Friends of the Earth research puts Enfield among five worst-hit local areas in England and Wales, reports James Cracknell

A gas hob
credit Peter Fly via Unsplash

New research indicates Enfield is among the hardest-hit areas in the country for rising energy bills.

A combination of poorly-insulated homes and soaring utility bills – set against existing local deprivation – means the borough contains more “energy crisis hotspots” than anywhere else in London, according to environmental group Friends of the Earth (FOE).

The borough is also ranked by FOE as the joint fifth-worst local authority area in England and Wales behind only Birmingham, Bradford, Cornwall and Sandwell.

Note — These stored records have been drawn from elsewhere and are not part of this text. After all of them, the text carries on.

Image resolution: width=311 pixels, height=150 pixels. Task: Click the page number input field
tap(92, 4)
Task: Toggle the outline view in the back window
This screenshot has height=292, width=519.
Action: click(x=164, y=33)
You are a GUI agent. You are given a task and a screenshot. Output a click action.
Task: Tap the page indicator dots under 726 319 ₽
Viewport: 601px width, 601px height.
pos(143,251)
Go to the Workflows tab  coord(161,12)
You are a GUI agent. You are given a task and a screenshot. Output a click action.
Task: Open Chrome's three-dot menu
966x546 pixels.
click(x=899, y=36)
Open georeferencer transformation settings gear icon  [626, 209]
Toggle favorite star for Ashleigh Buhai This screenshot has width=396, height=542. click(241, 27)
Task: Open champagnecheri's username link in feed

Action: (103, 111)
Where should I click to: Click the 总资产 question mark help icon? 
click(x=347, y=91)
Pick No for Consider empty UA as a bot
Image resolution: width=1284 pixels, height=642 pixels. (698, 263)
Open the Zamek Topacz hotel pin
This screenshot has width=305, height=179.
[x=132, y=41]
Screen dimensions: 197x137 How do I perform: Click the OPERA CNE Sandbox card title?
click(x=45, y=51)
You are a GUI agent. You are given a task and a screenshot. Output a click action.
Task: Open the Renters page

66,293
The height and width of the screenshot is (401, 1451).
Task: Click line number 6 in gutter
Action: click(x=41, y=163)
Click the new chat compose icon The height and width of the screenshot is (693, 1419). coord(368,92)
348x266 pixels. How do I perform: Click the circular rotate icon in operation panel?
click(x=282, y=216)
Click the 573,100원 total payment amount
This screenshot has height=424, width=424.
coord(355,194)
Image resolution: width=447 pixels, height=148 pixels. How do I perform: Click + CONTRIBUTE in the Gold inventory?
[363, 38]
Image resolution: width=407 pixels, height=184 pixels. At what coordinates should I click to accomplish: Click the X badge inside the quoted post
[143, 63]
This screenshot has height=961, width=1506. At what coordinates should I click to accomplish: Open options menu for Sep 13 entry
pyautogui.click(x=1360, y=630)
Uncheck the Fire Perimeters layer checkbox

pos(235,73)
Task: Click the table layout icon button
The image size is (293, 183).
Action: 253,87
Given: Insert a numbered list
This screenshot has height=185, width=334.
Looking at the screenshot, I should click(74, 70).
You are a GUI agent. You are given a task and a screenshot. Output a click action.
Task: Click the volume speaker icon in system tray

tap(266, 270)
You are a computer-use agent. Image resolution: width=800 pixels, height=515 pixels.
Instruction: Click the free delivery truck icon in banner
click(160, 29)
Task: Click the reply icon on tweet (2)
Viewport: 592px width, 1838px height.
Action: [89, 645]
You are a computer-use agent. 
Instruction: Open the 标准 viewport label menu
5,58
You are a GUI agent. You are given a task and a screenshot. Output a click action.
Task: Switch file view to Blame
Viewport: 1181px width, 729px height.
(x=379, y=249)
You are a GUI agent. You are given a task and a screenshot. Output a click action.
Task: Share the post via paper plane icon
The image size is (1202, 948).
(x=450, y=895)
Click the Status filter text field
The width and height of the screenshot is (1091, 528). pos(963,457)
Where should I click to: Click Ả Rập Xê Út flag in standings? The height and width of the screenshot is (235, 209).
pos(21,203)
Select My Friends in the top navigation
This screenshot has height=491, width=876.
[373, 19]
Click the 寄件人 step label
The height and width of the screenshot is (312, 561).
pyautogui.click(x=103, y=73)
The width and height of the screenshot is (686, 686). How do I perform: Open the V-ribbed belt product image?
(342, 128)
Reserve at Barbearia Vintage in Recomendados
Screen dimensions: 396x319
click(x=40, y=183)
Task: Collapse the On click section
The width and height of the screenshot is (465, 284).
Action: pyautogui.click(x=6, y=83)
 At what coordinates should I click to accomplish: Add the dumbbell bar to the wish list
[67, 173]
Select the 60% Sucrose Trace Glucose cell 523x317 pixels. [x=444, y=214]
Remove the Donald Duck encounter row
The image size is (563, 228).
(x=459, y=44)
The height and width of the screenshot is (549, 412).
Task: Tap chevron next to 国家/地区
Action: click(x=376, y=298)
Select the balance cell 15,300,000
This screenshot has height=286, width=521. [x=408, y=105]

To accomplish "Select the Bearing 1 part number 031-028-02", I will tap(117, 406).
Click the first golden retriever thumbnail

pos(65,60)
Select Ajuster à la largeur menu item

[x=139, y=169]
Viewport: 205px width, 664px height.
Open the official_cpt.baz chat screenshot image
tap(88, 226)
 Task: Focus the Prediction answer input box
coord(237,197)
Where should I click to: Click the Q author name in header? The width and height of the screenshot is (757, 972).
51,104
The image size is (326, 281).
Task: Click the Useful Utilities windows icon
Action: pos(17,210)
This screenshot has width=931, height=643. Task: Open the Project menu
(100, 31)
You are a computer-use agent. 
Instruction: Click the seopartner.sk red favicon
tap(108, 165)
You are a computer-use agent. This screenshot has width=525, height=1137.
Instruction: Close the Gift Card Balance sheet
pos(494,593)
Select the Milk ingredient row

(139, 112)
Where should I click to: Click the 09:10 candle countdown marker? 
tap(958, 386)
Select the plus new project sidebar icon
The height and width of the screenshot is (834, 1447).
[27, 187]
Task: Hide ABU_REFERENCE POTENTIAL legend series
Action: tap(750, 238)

FOE defines energy crisis hotspots as neighbourhoods where energy use is high and typical household income is below the national average. In many cases, energy use is high in these neighbourhoods because homes are poorly insulated, meaning they require more energy to remain warm.

Within Enfield, the areas highlighted by FOE as energy crisis hotspots include most of Edmonton, Ponders End, Brimsdown, Enfield Highway, Freezywater, Southbury, Chase Side, Bowes, Palmers Green, Southgate and Cockfosters.

The analysis found that in these areas of Enfield, 11,770 homes are in need of cavity wall insulation and 18,500 need loft insulation – and that the average energy bill is set to rise 46% to £3,196 in October.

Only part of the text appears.